#### [Exercise instructions]
Take the data below and repeat it exactly.

(Source data)
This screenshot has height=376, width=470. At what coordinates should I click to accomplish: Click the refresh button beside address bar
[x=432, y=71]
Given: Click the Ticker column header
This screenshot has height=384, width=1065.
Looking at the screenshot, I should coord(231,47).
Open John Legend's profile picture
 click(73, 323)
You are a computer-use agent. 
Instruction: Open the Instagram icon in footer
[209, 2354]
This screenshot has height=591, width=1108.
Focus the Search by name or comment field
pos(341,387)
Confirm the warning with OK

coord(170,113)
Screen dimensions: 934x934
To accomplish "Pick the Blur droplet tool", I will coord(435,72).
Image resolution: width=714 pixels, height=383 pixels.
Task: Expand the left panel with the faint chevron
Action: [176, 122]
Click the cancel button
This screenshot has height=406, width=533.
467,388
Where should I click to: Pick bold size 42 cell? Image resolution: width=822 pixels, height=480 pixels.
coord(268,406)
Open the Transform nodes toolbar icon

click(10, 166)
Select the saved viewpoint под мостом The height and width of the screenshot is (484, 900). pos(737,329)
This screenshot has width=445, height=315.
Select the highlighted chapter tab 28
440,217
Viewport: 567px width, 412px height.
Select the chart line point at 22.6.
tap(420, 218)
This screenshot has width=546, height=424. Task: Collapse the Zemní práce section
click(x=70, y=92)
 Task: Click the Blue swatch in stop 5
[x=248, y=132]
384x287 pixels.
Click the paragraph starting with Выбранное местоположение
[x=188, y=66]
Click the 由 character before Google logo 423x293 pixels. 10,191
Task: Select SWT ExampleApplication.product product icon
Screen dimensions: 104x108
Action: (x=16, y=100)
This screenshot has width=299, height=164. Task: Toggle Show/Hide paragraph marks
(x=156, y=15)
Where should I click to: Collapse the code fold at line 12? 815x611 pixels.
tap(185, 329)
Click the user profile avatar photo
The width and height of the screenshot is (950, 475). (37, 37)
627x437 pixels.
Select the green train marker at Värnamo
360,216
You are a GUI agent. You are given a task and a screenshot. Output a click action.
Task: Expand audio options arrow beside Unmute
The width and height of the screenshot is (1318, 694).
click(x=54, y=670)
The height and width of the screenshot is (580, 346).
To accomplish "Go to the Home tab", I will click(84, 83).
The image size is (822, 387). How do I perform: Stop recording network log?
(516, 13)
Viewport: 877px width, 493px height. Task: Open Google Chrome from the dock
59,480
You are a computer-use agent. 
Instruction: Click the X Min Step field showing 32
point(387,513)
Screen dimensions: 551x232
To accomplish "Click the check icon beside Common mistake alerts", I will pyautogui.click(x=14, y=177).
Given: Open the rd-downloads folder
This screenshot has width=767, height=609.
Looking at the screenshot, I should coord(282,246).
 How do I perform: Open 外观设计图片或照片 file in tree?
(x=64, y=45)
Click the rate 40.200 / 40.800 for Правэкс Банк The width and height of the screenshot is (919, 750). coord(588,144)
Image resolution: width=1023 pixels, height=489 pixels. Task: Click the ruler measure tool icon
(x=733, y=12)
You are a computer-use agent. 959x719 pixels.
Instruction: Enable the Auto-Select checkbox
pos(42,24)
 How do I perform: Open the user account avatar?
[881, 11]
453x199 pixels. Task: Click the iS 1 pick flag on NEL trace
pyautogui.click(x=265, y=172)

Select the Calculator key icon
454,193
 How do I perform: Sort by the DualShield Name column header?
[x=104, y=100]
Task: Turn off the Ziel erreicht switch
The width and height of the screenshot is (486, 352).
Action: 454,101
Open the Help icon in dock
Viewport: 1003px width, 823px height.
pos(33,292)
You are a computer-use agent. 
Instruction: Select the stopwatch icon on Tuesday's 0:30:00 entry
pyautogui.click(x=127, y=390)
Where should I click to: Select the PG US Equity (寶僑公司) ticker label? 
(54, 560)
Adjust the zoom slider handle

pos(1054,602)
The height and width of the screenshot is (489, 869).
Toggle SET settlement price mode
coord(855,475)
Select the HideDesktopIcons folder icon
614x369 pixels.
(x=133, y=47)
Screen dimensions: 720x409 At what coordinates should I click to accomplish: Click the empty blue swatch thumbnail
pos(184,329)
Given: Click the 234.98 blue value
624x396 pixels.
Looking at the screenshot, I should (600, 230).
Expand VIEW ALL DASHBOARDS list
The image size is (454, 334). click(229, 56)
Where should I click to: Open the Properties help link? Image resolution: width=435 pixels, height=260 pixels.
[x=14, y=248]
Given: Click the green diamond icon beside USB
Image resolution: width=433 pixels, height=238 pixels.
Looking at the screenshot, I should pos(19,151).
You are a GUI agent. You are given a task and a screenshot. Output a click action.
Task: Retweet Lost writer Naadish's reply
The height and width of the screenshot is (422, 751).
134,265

#### [Solution]
This screenshot has height=376, width=470. At what coordinates should I click to accomplish: Click the refresh button beside address bar
[x=432, y=71]
Given: Click the Ticker column header
This screenshot has height=384, width=1065.
Looking at the screenshot, I should coord(231,47).
Open John Legend's profile picture
 click(73, 323)
You are a computer-use agent. 
Instruction: Open the Instagram icon in footer
[209, 2354]
This screenshot has height=591, width=1108.
Focus the Search by name or comment field
pos(341,387)
Confirm the warning with OK

coord(170,113)
Screen dimensions: 934x934
To accomplish "Pick the Blur droplet tool", I will coord(435,72).
Image resolution: width=714 pixels, height=383 pixels.
Task: Expand the left panel with the faint chevron
Action: [176, 122]
Click the cancel button
This screenshot has height=406, width=533.
467,388
Where should I click to: Pick bold size 42 cell? Image resolution: width=822 pixels, height=480 pixels.
coord(268,406)
Open the Transform nodes toolbar icon

click(10, 166)
Select the saved viewpoint под мостом The height and width of the screenshot is (484, 900). pos(737,329)
This screenshot has width=445, height=315.
Select the highlighted chapter tab 28
440,217
Viewport: 567px width, 412px height.
Select the chart line point at 22.6.
tap(420, 218)
This screenshot has width=546, height=424. Task: Collapse the Zemní práce section
click(x=70, y=92)
 Task: Click the Blue swatch in stop 5
[x=248, y=132]
384x287 pixels.
Click the paragraph starting with Выбранное местоположение
[x=188, y=66]
Click the 由 character before Google logo 423x293 pixels. 10,191
Task: Select SWT ExampleApplication.product product icon
Screen dimensions: 104x108
Action: (x=16, y=100)
This screenshot has width=299, height=164. Task: Toggle Show/Hide paragraph marks
(x=156, y=15)
Where should I click to: Collapse the code fold at line 12? 815x611 pixels.
tap(185, 329)
Click the user profile avatar photo
The width and height of the screenshot is (950, 475). (37, 37)
627x437 pixels.
Select the green train marker at Värnamo
360,216
You are a GUI agent. You are given a task and a screenshot. Output a click action.
Task: Expand audio options arrow beside Unmute
The width and height of the screenshot is (1318, 694).
click(x=54, y=670)
The height and width of the screenshot is (580, 346).
To accomplish "Go to the Home tab", I will click(84, 83).
The image size is (822, 387). How do I perform: Stop recording network log?
(516, 13)
Viewport: 877px width, 493px height. Task: Open Google Chrome from the dock
59,480
You are a computer-use agent. 
Instruction: Click the X Min Step field showing 32
point(387,513)
Screen dimensions: 551x232
To accomplish "Click the check icon beside Common mistake alerts", I will pyautogui.click(x=14, y=177).
Given: Open the rd-downloads folder
This screenshot has width=767, height=609.
Looking at the screenshot, I should coord(282,246).
 How do I perform: Open 外观设计图片或照片 file in tree?
(x=64, y=45)
Click the rate 40.200 / 40.800 for Правэкс Банк The width and height of the screenshot is (919, 750). coord(588,144)
Image resolution: width=1023 pixels, height=489 pixels. Task: Click the ruler measure tool icon
(x=733, y=12)
You are a computer-use agent. 959x719 pixels.
Instruction: Enable the Auto-Select checkbox
pos(42,24)
 How do I perform: Open the user account avatar?
[881, 11]
453x199 pixels. Task: Click the iS 1 pick flag on NEL trace
pyautogui.click(x=265, y=172)

Select the Calculator key icon
454,193
 How do I perform: Sort by the DualShield Name column header?
[x=104, y=100]
Task: Turn off the Ziel erreicht switch
The width and height of the screenshot is (486, 352).
Action: 454,101
Open the Help icon in dock
Viewport: 1003px width, 823px height.
pos(33,292)
You are a computer-use agent. 
Instruction: Select the stopwatch icon on Tuesday's 0:30:00 entry
pyautogui.click(x=127, y=390)
Where should I click to: Select the PG US Equity (寶僑公司) ticker label? 
(54, 560)
Adjust the zoom slider handle

pos(1054,602)
The height and width of the screenshot is (489, 869).
Toggle SET settlement price mode
coord(855,475)
Select the HideDesktopIcons folder icon
614x369 pixels.
(x=133, y=47)
Screen dimensions: 720x409 At what coordinates should I click to accomplish: Click the empty blue swatch thumbnail
pos(184,329)
Given: Click the 234.98 blue value
624x396 pixels.
Looking at the screenshot, I should (600, 230).
Expand VIEW ALL DASHBOARDS list
The image size is (454, 334). click(229, 56)
Where should I click to: Open the Properties help link? Image resolution: width=435 pixels, height=260 pixels.
[x=14, y=248]
Given: Click the green diamond icon beside USB
Image resolution: width=433 pixels, height=238 pixels.
Looking at the screenshot, I should pos(19,151).
You are a GUI agent. You are given a task and a screenshot. Output a click action.
Task: Retweet Lost writer Naadish's reply
The height and width of the screenshot is (422, 751).
134,265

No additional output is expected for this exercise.